[swift-dev] Implementation of Existential Collection (AnySequence and co.)

Ole Begemann ole at oleb.net
Wed Apr 5 09:00:37 CDT 2017

On 05.04.2017 15:22, Pavol Vaskovic via swift-dev wrote:
> On Wednesday, 5 April 2017 at 14:56, Pavol Vaskovic wrote:
>> Thanks Ole! This explanation of type erasure makes total sense. I have overlooked they are generic over different axis.
>> But I think I have confirmed the performance implications of this design and created https://bugs.swift.org/browse/SR-4499 to track the issue.
>> As is, all elements that get vended through this are being created using virtual dispatch on generic protocol - super slow.
>> If I recall correctly, there is alternative approach to type erasure using closures, but its possible it has similar performance characteristics?
> Why exactly isn’t `AnyIterator` implemented like this?
> public struct AnyIterator<Element> : IteratorProtocol, Sequence {
> let _next: () -> Element?
> public init<I : IteratorProtocol>(_ base: I) where I.Element == Element {
> var _base = base
> _next = { return _base.next() }
> }
> public init(_ next: @escaping () -> Element?) {
> _next = next
> }
> public func next() -> Element? {
> return _next()
> }
> }
> It seems to me this is using the same "Methods Constructed in Initializers” pattern I was asking about Re: `_ClosureBasedIterator`.

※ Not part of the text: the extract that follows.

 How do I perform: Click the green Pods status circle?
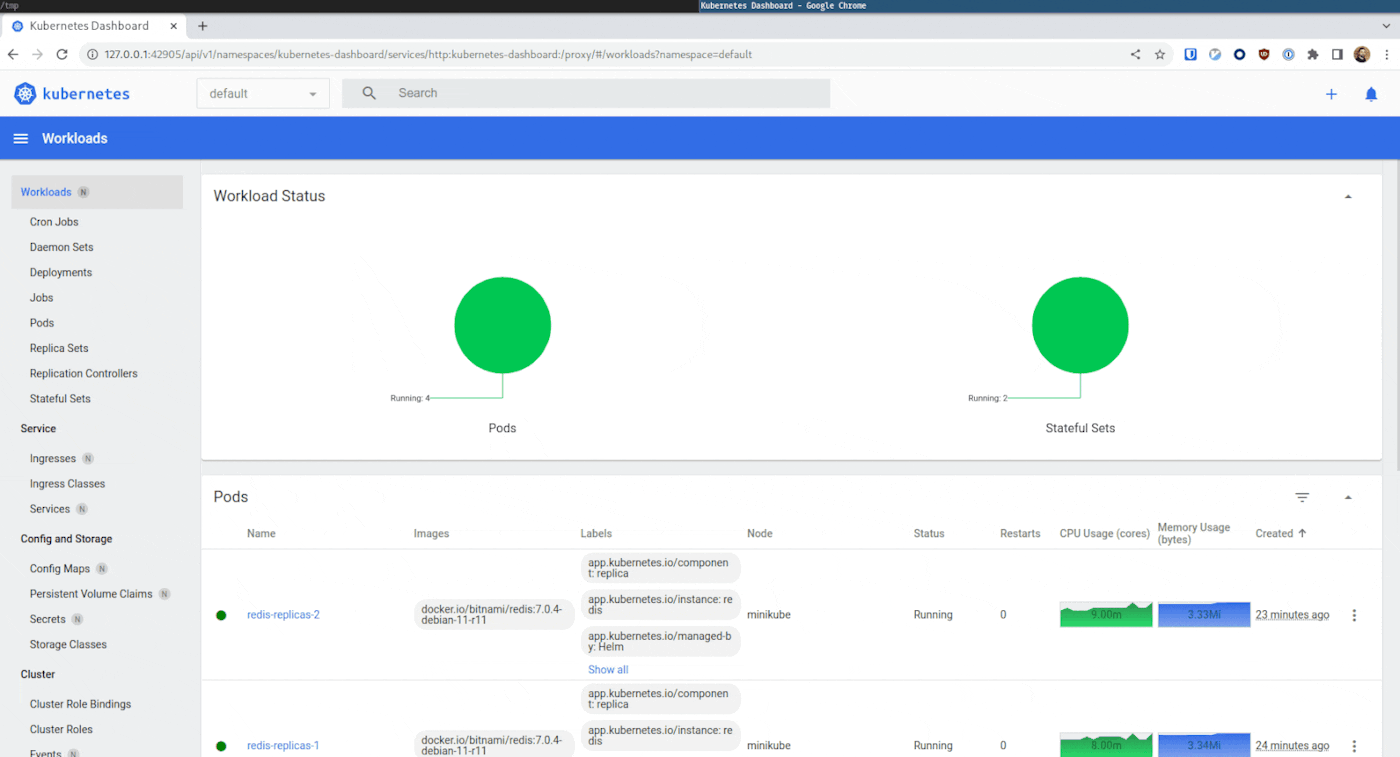(502, 325)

One reason to favor the class-based approach to type erasure is that the 
closure-based approach requires more storage if the protocol you're 
implementing has multiple methods — the closure-based approach requires 
storage for one closure per method vs. storage for a single reference in 
the class-based approach.

This argument doesn't really apply to AnyIterator since IteratorProtocol 
only defines a single method, though. I'm not sure why the standard 
library prefers the class-based approach.